:: PROBLEMA 1 ::
Segundo o relatório do trecho, por que a defesa interpôs o agravo em execução penal?

:: TRECHO ::
Diário Eletrônico

PODER JUDICIÁRIO

TRIBUNAL REGIONAL FEDERAL DA 3ª REGIÃO
 PODER JUDICIÁRIO
Tribunal Regional Federal da 3ª Região
5ª Turma

AGRAVO DE EXECUÇÃO PENAL (413) Nº 5030408-92.2022.4.03.0000

RELATOR: Gab. 17 - DES. FED. MAURICIO KATO

AGRAVANTE: ANDRE NEY GABRIEL DOS SANTOS

Advogado do(a) AGRAVANTE: WELDER DE ASSIS MIRANDA - GO28384

AGRAVADO: MINISTERIO PUBLICO FEDERAL - PR/SP

OUTROS PARTICIPANTES:

 

 


 

  

 PODER JUDICIÁRIO
Tribunal Regional Federal da 3ª Região
5ª Turma
 

AGRAVO DE EXECUÇÃO PENAL (413) Nº 5030408-92.2022.4.03.0000

RELATOR: Gab. 17 - DES. FED. MAURICIO KATO

AGRAVANTE: ANDRE NEY GABRIEL DOS SANTOS

Advogado do(a) AGRAVANTE: WELDER DE ASSIS MIRANDA - GO28384

AGRAVADO: MINISTERIO PUBLICO FEDERAL - PR/SP

OUTROS PARTICIPANTES:

 

 

R E L A T Ó R I O

Trata-se de agravo em execução penal interposto pela defesa de André Ney Gabriel dos Santos (id. 266485238) em face da decisão proferida pelo Juízo Federal da 1ª Vara de Jales/SP que indeferiu seu pedido de extinção da punibilidade do agravante pela prescrição da pretensão executória (id. 266485244 –fls. 64/67), nos autos da Execução Penal nº 7000038-91.2021.4.03.6124.

:: PROBLEMA 2 ::
Por favor, reproduza as linhas dos registros a partir da que contém "You are a GUI" e seguindo até o fim dos registros, com as duas pontas incluídas. Deixe as imagens fora da resposta.

:: LINHAS DE DADOS ::

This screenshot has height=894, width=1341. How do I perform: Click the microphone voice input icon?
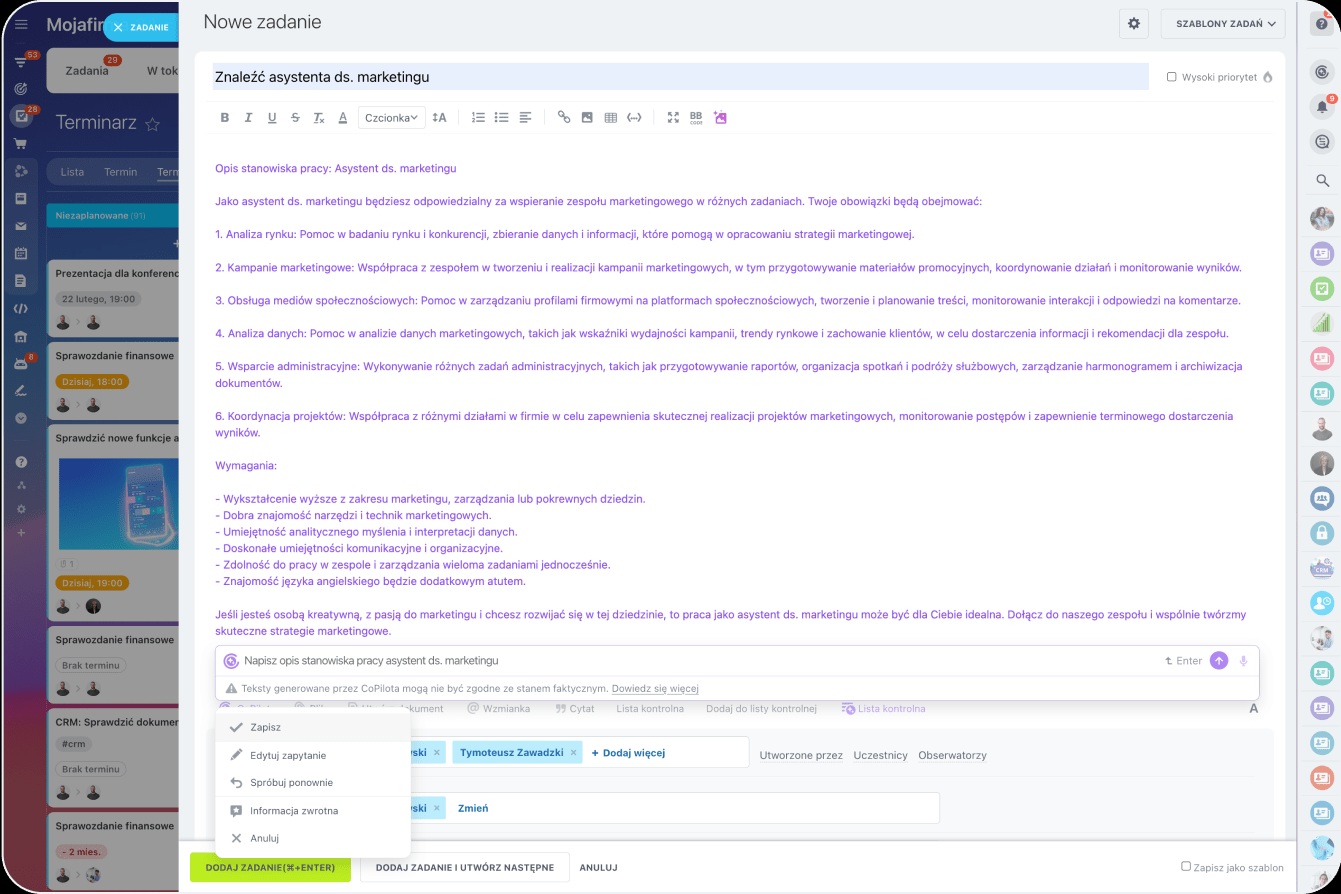(x=1244, y=661)
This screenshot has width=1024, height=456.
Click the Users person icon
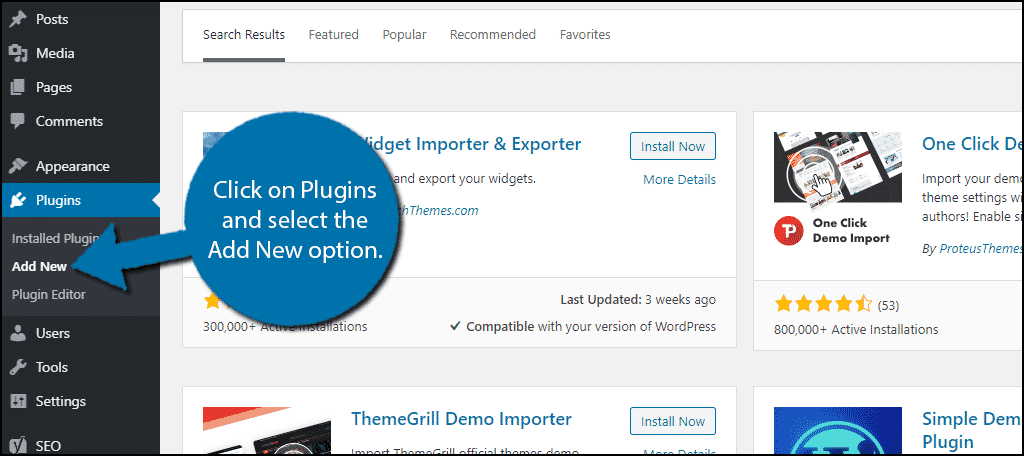(x=18, y=333)
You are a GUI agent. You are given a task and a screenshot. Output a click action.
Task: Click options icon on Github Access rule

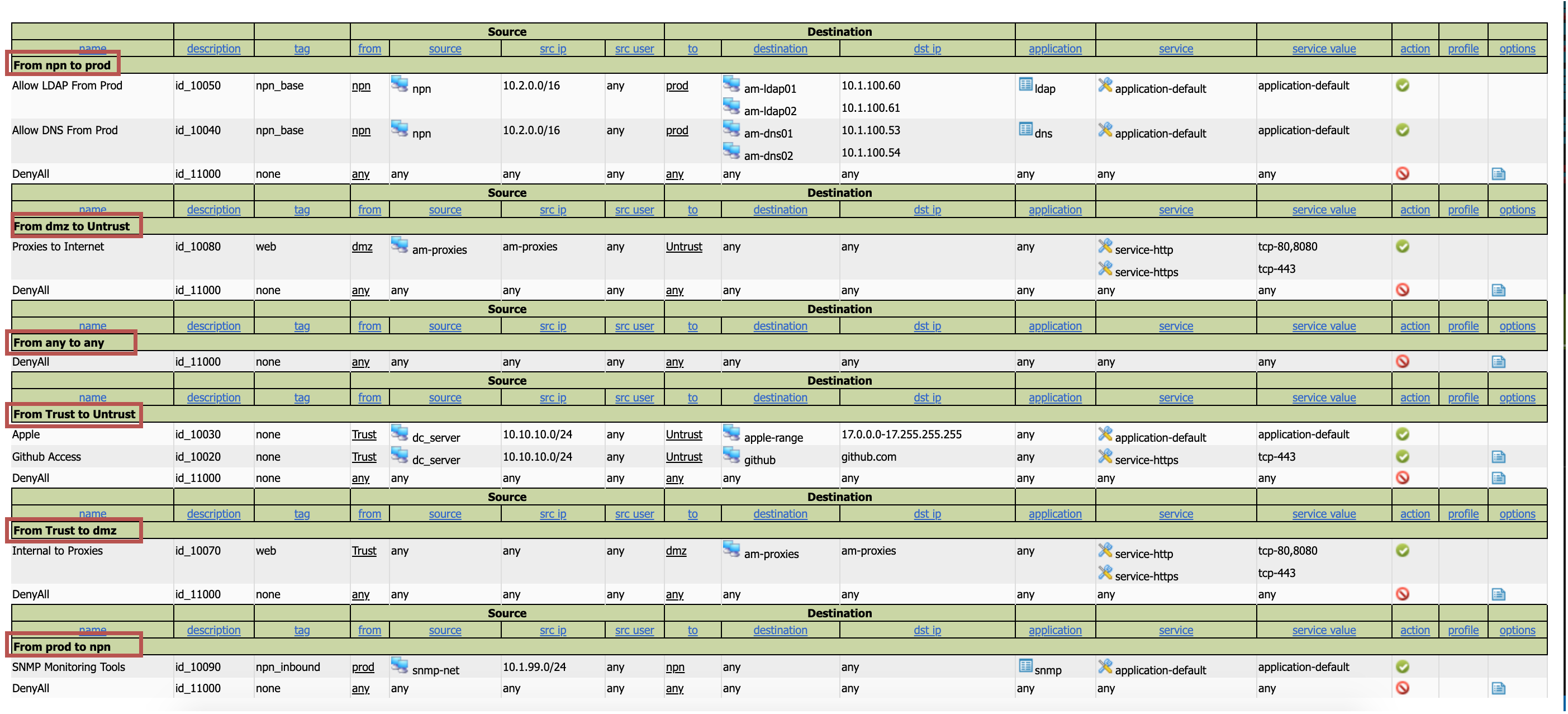[1498, 457]
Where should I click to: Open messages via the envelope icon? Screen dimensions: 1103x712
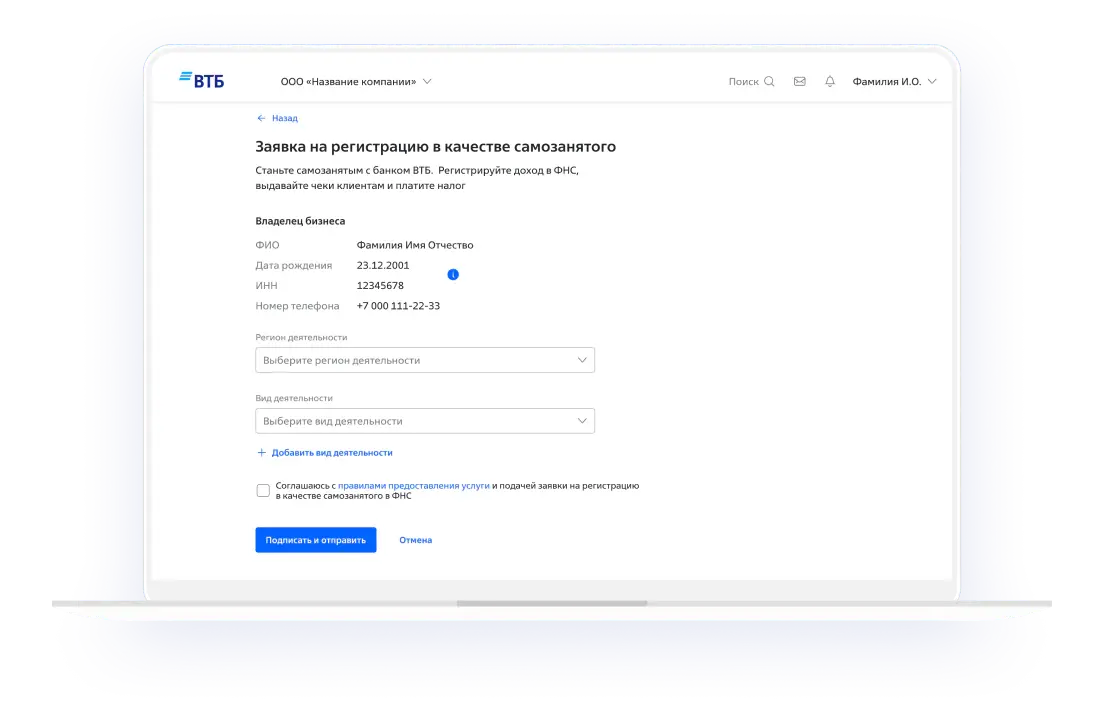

:: RESPOSTA 1 ::
A defesa de André Ney Gabriel dos Santos interpôs o agravo contra a decisão do Juízo Federal da 1ª Vara de Jales/SP. Essa decisão indeferiu o pedido de extinção da punibilidade do agravante pela prescrição da pretensão executória.

:: RESPOSTA 2 ::
You are a GUI agent. You are given a task and a screenshot. Output a click action.
Task: Click options icon on Github Access rule

[1498, 457]
Where should I click to: Open messages via the envelope icon? Screen dimensions: 1103x712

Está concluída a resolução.